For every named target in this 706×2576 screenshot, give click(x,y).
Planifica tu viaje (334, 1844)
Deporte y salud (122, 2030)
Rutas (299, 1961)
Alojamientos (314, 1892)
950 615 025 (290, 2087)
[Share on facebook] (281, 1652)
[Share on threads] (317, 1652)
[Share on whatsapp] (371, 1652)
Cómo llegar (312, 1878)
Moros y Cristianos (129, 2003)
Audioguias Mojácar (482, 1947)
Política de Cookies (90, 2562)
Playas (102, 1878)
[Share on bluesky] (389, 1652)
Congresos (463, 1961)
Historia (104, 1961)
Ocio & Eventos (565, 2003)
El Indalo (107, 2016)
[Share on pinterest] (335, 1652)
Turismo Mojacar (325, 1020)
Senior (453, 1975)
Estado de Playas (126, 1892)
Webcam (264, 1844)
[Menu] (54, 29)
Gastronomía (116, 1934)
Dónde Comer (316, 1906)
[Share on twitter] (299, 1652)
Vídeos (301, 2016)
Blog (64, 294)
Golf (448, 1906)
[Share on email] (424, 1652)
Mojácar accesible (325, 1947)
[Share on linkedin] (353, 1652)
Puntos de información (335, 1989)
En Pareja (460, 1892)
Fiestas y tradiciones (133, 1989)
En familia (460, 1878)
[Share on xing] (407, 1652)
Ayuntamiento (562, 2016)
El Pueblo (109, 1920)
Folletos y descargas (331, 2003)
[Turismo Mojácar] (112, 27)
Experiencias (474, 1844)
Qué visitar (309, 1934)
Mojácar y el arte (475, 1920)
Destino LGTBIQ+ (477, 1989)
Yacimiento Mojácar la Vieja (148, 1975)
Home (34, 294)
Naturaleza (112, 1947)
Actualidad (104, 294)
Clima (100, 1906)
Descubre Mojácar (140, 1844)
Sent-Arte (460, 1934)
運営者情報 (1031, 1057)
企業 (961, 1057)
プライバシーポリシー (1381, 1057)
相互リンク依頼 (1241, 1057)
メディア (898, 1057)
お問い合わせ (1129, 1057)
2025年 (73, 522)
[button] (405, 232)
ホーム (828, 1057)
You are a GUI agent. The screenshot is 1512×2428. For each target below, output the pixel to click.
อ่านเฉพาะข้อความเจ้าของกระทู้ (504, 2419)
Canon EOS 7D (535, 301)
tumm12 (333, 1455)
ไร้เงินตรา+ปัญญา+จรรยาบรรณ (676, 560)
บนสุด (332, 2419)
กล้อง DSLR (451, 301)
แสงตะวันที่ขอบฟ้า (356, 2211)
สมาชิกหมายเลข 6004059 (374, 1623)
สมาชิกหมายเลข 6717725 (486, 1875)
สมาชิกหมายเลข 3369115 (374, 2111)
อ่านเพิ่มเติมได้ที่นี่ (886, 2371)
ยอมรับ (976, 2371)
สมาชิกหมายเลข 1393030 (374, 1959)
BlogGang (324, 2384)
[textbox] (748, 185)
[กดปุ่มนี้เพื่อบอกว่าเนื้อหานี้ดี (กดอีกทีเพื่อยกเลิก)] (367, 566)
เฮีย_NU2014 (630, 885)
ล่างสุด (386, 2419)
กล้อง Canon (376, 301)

+++

*Problem to solve:*
Each of the records is to be written out again without alteration.

*Response area:*
For every named target in this 706×2576 screenshot, give click(x,y).
Planifica tu viaje (334, 1844)
Deporte y salud (122, 2030)
Rutas (299, 1961)
Alojamientos (314, 1892)
950 615 025 (290, 2087)
[Share on facebook] (281, 1652)
[Share on threads] (317, 1652)
[Share on whatsapp] (371, 1652)
Cómo llegar (312, 1878)
Moros y Cristianos (129, 2003)
Audioguias Mojácar (482, 1947)
Política de Cookies (90, 2562)
Playas (102, 1878)
[Share on bluesky] (389, 1652)
Congresos (463, 1961)
Historia (104, 1961)
Ocio & Eventos (565, 2003)
El Indalo (107, 2016)
[Share on pinterest] (335, 1652)
Turismo Mojacar (325, 1020)
Senior (453, 1975)
Estado de Playas (126, 1892)
Webcam (264, 1844)
[Menu] (54, 29)
Gastronomía (116, 1934)
Dónde Comer (316, 1906)
[Share on twitter] (299, 1652)
Vídeos (301, 2016)
Blog (64, 294)
Golf (448, 1906)
[Share on email] (424, 1652)
Mojácar accesible (325, 1947)
[Share on linkedin] (353, 1652)
Puntos de información (335, 1989)
En Pareja (460, 1892)
Fiestas y tradiciones (133, 1989)
En familia (460, 1878)
[Share on xing] (407, 1652)
Ayuntamiento (562, 2016)
El Pueblo (109, 1920)
Folletos y descargas (331, 2003)
[Turismo Mojácar] (112, 27)
Experiencias (474, 1844)
Qué visitar (309, 1934)
Mojácar y el arte (475, 1920)
Destino LGTBIQ+ (477, 1989)
Yacimiento Mojácar la Vieja (148, 1975)
Home (34, 294)
Naturaleza (112, 1947)
Actualidad (104, 294)
Clima (100, 1906)
Descubre Mojácar (140, 1844)
Sent-Arte (460, 1934)
運営者情報 (1031, 1057)
企業 (961, 1057)
プライバシーポリシー (1381, 1057)
相互リンク依頼 (1241, 1057)
メディア (898, 1057)
お問い合わせ (1129, 1057)
2025年 (73, 522)
[button] (405, 232)
ホーム (828, 1057)
You are a GUI agent. The screenshot is 1512×2428. For each target below, output the pixel to click.
อ่านเฉพาะข้อความเจ้าของกระทู้ (504, 2419)
Canon EOS 7D (535, 301)
tumm12 (333, 1455)
ไร้เงินตรา+ปัญญา+จรรยาบรรณ (676, 560)
บนสุด (332, 2419)
กล้อง DSLR (451, 301)
แสงตะวันที่ขอบฟ้า (356, 2211)
สมาชิกหมายเลข 6004059 (374, 1623)
สมาชิกหมายเลข 6717725 (486, 1875)
สมาชิกหมายเลข 3369115 (374, 2111)
อ่านเพิ่มเติมได้ที่นี่ (886, 2371)
ยอมรับ (976, 2371)
สมาชิกหมายเลข 1393030 (374, 1959)
BlogGang (324, 2384)
[textbox] (748, 185)
[กดปุ่มนี้เพื่อบอกว่าเนื้อหานี้ดี (กดอีกทีเพื่อยกเลิก)] (367, 566)
เฮีย_NU2014 (630, 885)
ล่างสุด (386, 2419)
กล้อง Canon (376, 301)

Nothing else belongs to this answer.